Source data

BEGIN

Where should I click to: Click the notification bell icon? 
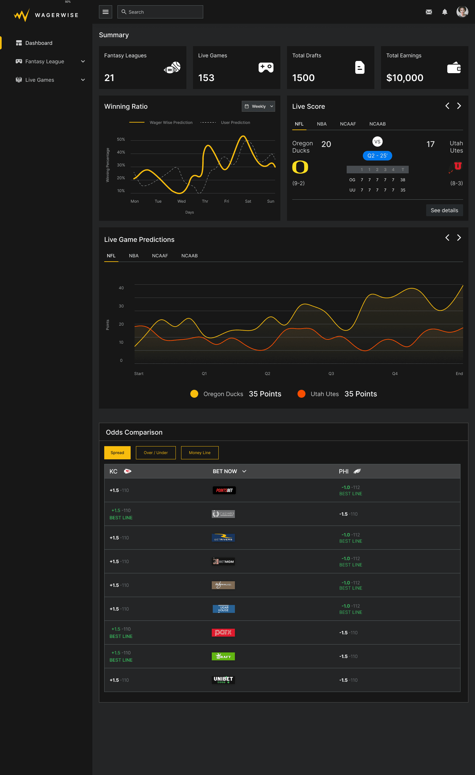(445, 12)
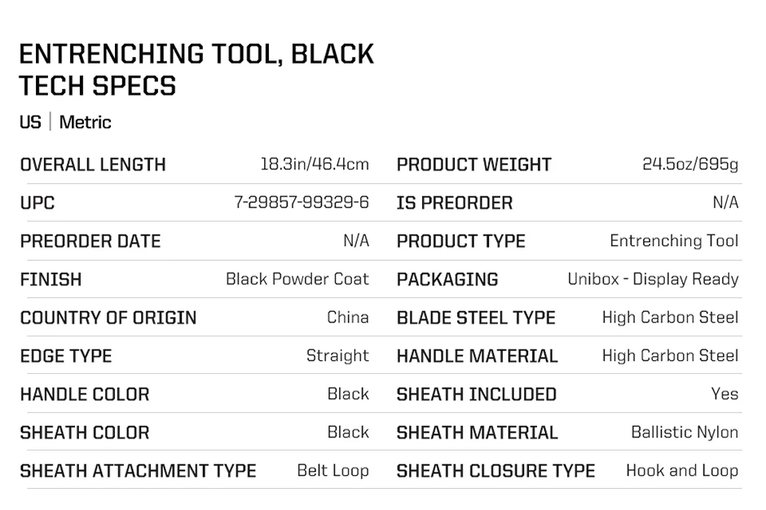Select the Ballistic Nylon sheath material value
Screen dimensions: 766x510
pos(685,433)
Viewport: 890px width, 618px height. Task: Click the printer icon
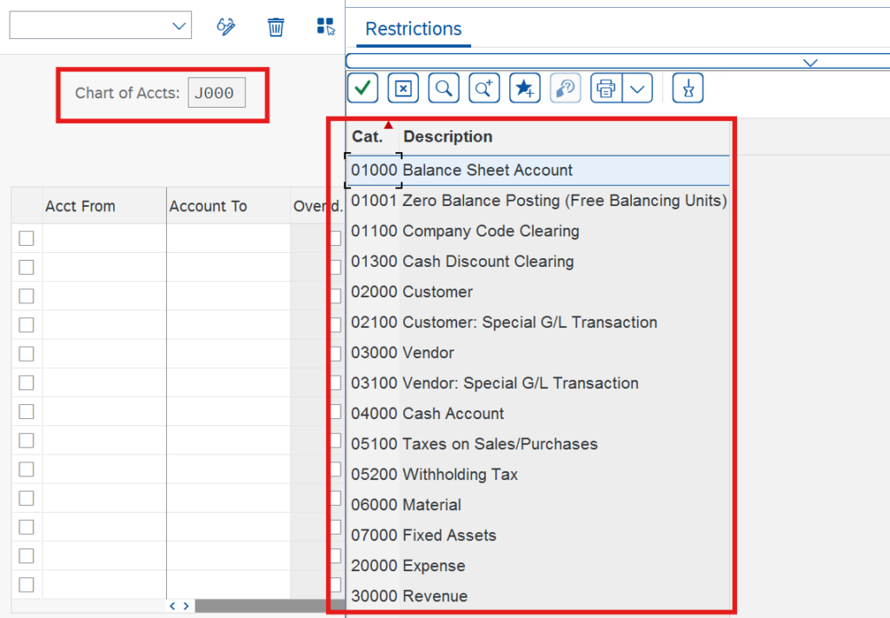[x=607, y=88]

END

What you are asked to do
Print each record exactly as it stands, leaving the images out.

Task solution
Where should I click to: Click the notification bell icon? 
(445, 12)
Select the Ballistic Nylon sheath material value
Screen dimensions: 766x510
pos(685,433)
Viewport: 890px width, 618px height. Task: Click the printer icon
[x=607, y=88]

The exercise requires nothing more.